What is required: Rewrite the entries below, swapping every "Instruction" for "Command" and keeping everything else the same.

Dataset rows:
_ _ _

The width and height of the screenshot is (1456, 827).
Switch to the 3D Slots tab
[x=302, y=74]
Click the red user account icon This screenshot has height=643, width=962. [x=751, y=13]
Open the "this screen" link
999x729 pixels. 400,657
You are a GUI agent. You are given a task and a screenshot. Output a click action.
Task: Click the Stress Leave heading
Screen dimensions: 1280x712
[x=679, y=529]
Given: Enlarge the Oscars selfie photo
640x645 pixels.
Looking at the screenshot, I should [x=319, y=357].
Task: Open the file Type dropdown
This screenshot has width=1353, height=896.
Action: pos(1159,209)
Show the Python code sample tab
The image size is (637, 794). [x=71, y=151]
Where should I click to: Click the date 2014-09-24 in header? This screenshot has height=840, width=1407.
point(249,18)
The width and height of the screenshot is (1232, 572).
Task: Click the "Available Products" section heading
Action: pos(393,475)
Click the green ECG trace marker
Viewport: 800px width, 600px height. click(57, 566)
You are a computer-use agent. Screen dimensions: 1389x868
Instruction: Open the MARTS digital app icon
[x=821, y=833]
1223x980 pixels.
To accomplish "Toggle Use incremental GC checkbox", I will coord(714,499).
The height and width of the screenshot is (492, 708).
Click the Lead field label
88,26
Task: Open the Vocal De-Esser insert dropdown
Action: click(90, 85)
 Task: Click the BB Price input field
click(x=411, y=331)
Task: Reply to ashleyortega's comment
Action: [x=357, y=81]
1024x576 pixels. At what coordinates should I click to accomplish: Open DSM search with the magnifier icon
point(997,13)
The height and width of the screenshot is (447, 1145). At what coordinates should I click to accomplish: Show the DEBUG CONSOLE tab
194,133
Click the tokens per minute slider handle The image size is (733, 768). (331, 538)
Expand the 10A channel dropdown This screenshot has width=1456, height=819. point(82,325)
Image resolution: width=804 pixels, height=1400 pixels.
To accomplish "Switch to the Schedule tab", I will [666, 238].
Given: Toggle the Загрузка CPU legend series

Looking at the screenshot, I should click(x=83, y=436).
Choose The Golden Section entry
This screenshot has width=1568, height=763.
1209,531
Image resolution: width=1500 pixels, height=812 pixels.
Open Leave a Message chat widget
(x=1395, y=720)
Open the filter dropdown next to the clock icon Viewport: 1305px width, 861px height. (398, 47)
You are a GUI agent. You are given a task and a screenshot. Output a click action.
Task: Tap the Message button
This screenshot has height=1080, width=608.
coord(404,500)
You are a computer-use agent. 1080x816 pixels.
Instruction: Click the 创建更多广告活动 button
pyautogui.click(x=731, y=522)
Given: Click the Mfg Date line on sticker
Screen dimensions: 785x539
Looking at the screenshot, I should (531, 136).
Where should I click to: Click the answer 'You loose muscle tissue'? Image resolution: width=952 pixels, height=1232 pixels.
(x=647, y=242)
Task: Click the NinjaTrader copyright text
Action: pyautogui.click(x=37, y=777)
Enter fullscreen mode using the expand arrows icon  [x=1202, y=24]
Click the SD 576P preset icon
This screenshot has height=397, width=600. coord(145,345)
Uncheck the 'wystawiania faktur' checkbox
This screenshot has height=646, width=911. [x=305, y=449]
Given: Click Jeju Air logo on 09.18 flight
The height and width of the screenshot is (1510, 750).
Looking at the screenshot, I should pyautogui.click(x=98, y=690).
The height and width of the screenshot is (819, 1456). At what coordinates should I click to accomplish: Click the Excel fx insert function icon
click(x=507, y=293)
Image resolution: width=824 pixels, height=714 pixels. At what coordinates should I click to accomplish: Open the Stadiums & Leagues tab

_ _ _

Full response:
The width and height of the screenshot is (1456, 827).
Switch to the 3D Slots tab
[x=302, y=74]
Click the red user account icon This screenshot has height=643, width=962. [x=751, y=13]
Open the "this screen" link
999x729 pixels. 400,657
You are a GUI agent. You are given a task and a screenshot. Output a click action.
Task: Click the Stress Leave heading
Screen dimensions: 1280x712
[x=679, y=529]
Given: Enlarge the Oscars selfie photo
640x645 pixels.
Looking at the screenshot, I should [x=319, y=357].
Task: Open the file Type dropdown
This screenshot has width=1353, height=896.
Action: pos(1159,209)
Show the Python code sample tab
The image size is (637, 794). [x=71, y=151]
Where should I click to: Click the date 2014-09-24 in header? This screenshot has height=840, width=1407.
point(249,18)
The width and height of the screenshot is (1232, 572).
Task: Click the "Available Products" section heading
Action: pos(393,475)
Click the green ECG trace marker
Viewport: 800px width, 600px height. click(57, 566)
You are a computer-use agent. Screen dimensions: 1389x868
Command: Open the MARTS digital app icon
[x=821, y=833]
1223x980 pixels.
To accomplish "Toggle Use incremental GC checkbox", I will coord(714,499).
The height and width of the screenshot is (492, 708).
Click the Lead field label
88,26
Task: Open the Vocal De-Esser insert dropdown
Action: click(90, 85)
 Task: Click the BB Price input field
click(x=411, y=331)
Task: Reply to ashleyortega's comment
Action: [x=357, y=81]
1024x576 pixels. At what coordinates should I click to accomplish: Open DSM search with the magnifier icon
point(997,13)
The height and width of the screenshot is (447, 1145). At what coordinates should I click to accomplish: Show the DEBUG CONSOLE tab
194,133
Click the tokens per minute slider handle The image size is (733, 768). (331, 538)
Expand the 10A channel dropdown This screenshot has width=1456, height=819. point(82,325)
Image resolution: width=804 pixels, height=1400 pixels.
To accomplish "Switch to the Schedule tab", I will [666, 238].
Given: Toggle the Загрузка CPU legend series

Looking at the screenshot, I should click(x=83, y=436).
Choose The Golden Section entry
This screenshot has width=1568, height=763.
1209,531
Image resolution: width=1500 pixels, height=812 pixels.
Open Leave a Message chat widget
(x=1395, y=720)
Open the filter dropdown next to the clock icon Viewport: 1305px width, 861px height. (398, 47)
You are a GUI agent. You are given a task and a screenshot. Output a click action.
Task: Tap the Message button
This screenshot has height=1080, width=608.
coord(404,500)
You are a computer-use agent. 1080x816 pixels.
Command: Click the 创建更多广告活动 button
pyautogui.click(x=731, y=522)
Given: Click the Mfg Date line on sticker
Screen dimensions: 785x539
Looking at the screenshot, I should (531, 136).
Where should I click to: Click the answer 'You loose muscle tissue'? Image resolution: width=952 pixels, height=1232 pixels.
(x=647, y=242)
Task: Click the NinjaTrader copyright text
Action: pyautogui.click(x=37, y=777)
Enter fullscreen mode using the expand arrows icon  [x=1202, y=24]
Click the SD 576P preset icon
This screenshot has height=397, width=600. coord(145,345)
Uncheck the 'wystawiania faktur' checkbox
This screenshot has height=646, width=911. [x=305, y=449]
Given: Click Jeju Air logo on 09.18 flight
The height and width of the screenshot is (1510, 750).
Looking at the screenshot, I should pyautogui.click(x=98, y=690).
The height and width of the screenshot is (819, 1456). At what coordinates should I click to accomplish: Click the Excel fx insert function icon
click(x=507, y=293)
Image resolution: width=824 pixels, height=714 pixels. At what coordinates should I click to accomplish: Open the Stadiums & Leagues tab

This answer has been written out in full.